Design of different shapes of black TiO ₂ The structure is an effective method for improving the photocatalytic efficiency. The invention adopts a solvothermal method, uses ethylenediamine as a solvent and a reducing agent, uses sodium borohydride as an auxiliary reducing agent, and reduces white TiO with a hollow structure at high temperature and high pressure ₂ Preparing hydrophilic black TiO from hollow nano-spheres ₂ A hollow nanosphere. The mesoporous and high specific surface area of the hollow sphere are utilized to efficiently adsorb the polluted air, meanwhile, the diffusion distance of a photoproduction electron-hole pair is reduced through refraction and scattering of light in the hollow inner cavity, and sunlight is fully utilized, so that the polluted air is efficiently degraded through photocatalysis.

Preferably, in the step (a), the volume ratio of the water, the absolute ethyl alcohol, the ammonia water (with the concentration of 25 to 28wt%) and the tetraethoxysilane is (10 to 15): (60 to 80): (1 to 3): (1.5 to 4). Further preferably 12.9:69:1.86:2.58.

preferably, in step (b), the SiO ₂ The dosage ratio of the particles to the absolute ethyl alcohol is (0.2 to 0.5) g:100ml; further preferably 0.3g:100ml.

Preferably, in the step (b), the volume ratio of the tetrabutyl titanate to the absolute ethyl alcohol is (1.5 to 3): 100, respectively; more preferably 2:100.

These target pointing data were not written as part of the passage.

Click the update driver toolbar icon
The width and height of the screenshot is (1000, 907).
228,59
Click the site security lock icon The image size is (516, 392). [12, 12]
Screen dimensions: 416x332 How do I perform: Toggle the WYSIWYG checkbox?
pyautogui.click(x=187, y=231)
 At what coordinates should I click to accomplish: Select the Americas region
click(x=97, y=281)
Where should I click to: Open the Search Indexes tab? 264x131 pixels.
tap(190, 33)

preferably, in the step (b), the ammonia water (with the concentration of 25 to 28wt%) is used in an amount of 0.5 to 1 percent of the volume of the absolute ethyl alcohol; further preferably 0.75%.

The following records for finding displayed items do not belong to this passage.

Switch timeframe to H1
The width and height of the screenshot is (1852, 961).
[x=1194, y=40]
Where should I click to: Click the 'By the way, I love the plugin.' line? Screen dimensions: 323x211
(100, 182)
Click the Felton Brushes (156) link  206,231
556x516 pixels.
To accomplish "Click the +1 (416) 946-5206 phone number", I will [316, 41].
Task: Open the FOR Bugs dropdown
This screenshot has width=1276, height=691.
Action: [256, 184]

Preferably, in the step (b), the temperature for heating and stirring the reaction is 55 to 65 ℃;

preferably, in the step (b), the calcining temperature is 700 to 1000 ℃, and the calcining time is 0.5 to 1.5 hours; more preferably, the calcination temperature is 800 ℃ and the calcination time is 1 hour.

Preferably, in step (c), the alkali liquor is NaOH solution with the concentration of 0.8-1.2mol/L, and the SiO is ₂ @TiO ₂ The dosage ratio of the nanospheres to the NaOH solution is 1g (50-80) ml; the temperature for heating and stirring the reaction is 75 to 85 ℃.

Preferably, in step (d), the TiO is ₂ The dosage ratio of the hollow nanospheres to the sodium borohydride and the ethylenediamine is (1 to 3) g: (1 to 3) g: (50-80) ml; more preferably 1g:1g:60ml.

Preferably, in the steps (a) - (d), the washing is water washing and ethanol washing; the drying temperature is 55 to 65 ℃, and the drying time is 10 to 15h.

In a second aspect, the present invention provides a method for preparing a coating layer with air purification and self-cleaning functions from the above coating, comprising the following steps:

(1) Preparation of the bonding layer: dissolving styrene-butadiene-styrene block copolymer and petroleum resin in ethyl acetate, and uniformly stirring to obtain a bonding layer solution; and uniformly spraying the bonding layer solution on the surface of the substrate, and drying to form the bonding layer.

(2) Preparation of the functional layer: hydrophobic nano SiO ₂ And hydrophilic black TiO ₂ Adding the hollow nanospheres into ethanol, stirring, and performing ultrasonic oscillation to obtain functional layer dispersion liquid; and uniformly spraying the functional layer dispersion liquid on the surface of the bonding layer, and drying to form the functional layer.

Preferably, in the step (1), the rotation speed of the stirring is 1200 to 1500rpm, and the stirring time is 20 to 36h.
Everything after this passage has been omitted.